Excerpt to read:
-- start --

# EDA: Terrorism

### Importing Datasets

In [2]:
import numpy as np
import matplotlib.pyplot as plt
import pandas as pd
from sklearn.cluster import KMeans
from sklearn import datasets
from matplotlib import pyplot
from pandas.plotting import scatter_matrix
import warnings
warnings.filterwarnings("ignore")
import seaborn as sns
import os 
import mpl_toolkits
import json

### Reading Datasets

In [4]:
df_terrorism= pd.read_csv(r"../input/globalterrorism/globalterrorismdb_0718dist.csv",encoding='ISO-8859-1')

In [5]:
df_terrorism.head()

In [6]:
# Dimensions of the DataFrame
df_terrorism.shape

### Cleaning

In [9]:
# Selecting Wanted columns
usecols = [1, 5, 8, 10, 11, 12, 13, 14, 25, 26, 27, 29, 35, 58, 69, 71, 82, 98, 100, 101, 103, 104, 106]
renamecols = {
    'latitude': 'lat',
    'longitude': 'lon',
    'iyear': u'year',
    'country_txt': u'country',
    'region_txt': u'region',
    'provstate': u'state',
    'attacktype1_txt': u'attacktype',
    'targtype1_txt': u'targettype',
    'weaptype1_txt': u'weapontype',
    'nperps': u'nter',
    'nkill': u'nkilled',
    'nkillter': u'nkilledter',
    'nwound': u'nwounded',
    'nwoundte': u'nwoundedter',
    'propextent_txt': u'propertyextent'
}

In [11]:
df_terrorism= pd.read_csv(r"../input/globalterrorism/globalterrorismdb_0718dist.csv",encoding='ISO-8859-1',usecols=usecols)
df_terrorism.rename(columns=renamecols, inplace=True)
df_terrorism = df_terrorism.apply(lambda x: x.encode('utf-8').strip() if isinstance(x, str) else x)

In [12]:
df_terrorism.shape

In [13]:
df_terrorism.head()

-- end --

Data:

-- start --

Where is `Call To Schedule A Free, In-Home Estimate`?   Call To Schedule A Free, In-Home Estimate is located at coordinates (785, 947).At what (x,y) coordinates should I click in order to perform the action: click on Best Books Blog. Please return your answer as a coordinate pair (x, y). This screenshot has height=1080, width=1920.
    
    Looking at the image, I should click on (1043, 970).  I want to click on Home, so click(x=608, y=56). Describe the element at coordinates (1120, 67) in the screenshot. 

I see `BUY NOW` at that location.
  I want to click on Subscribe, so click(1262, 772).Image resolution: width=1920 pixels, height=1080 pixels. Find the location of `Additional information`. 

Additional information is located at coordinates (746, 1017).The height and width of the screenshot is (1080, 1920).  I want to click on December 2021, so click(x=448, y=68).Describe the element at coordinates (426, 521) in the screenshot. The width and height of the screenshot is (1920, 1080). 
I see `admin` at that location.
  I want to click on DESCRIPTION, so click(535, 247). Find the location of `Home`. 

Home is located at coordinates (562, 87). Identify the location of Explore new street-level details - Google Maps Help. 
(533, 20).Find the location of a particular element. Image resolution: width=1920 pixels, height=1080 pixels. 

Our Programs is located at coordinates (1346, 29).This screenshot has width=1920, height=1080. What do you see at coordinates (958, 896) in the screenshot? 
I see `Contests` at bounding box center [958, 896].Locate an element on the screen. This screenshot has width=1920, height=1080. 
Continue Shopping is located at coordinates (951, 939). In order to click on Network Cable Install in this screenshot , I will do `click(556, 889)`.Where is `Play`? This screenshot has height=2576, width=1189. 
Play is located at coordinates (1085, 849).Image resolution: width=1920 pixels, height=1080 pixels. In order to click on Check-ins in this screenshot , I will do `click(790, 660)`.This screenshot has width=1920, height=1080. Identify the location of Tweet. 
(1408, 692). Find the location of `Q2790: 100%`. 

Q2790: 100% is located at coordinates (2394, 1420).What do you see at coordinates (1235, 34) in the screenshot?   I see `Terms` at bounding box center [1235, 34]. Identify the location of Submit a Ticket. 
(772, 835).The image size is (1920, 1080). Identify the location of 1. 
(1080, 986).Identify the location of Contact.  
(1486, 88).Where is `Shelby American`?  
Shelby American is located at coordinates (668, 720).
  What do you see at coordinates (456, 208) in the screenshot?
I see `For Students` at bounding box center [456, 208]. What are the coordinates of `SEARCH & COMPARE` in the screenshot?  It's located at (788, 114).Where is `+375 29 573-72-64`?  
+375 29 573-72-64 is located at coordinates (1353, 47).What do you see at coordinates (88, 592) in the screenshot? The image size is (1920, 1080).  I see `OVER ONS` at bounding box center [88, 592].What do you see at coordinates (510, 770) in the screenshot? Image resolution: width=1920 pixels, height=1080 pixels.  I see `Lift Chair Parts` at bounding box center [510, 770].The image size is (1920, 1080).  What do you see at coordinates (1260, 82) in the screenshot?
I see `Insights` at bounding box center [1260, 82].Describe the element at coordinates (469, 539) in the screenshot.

-- end --

Goal 1:
In the EDA notebook, what encoding is passed to pd.read_csv when the terrorism CSV file is read?
Goal 2:
Transcribe everything in the EDA notebook from "df_terrorism.rename(columns=renamecols, inplace=True)" down to "str) else x)".

Written answer 1:
ISO-8859-1

Written answer 2:
df_terrorism.rename(columns=renamecols, inplace=True)
df_terrorism = df_terrorism.apply(lambda x: x.encode('utf-8').strip() if isinstance(x, str) else x)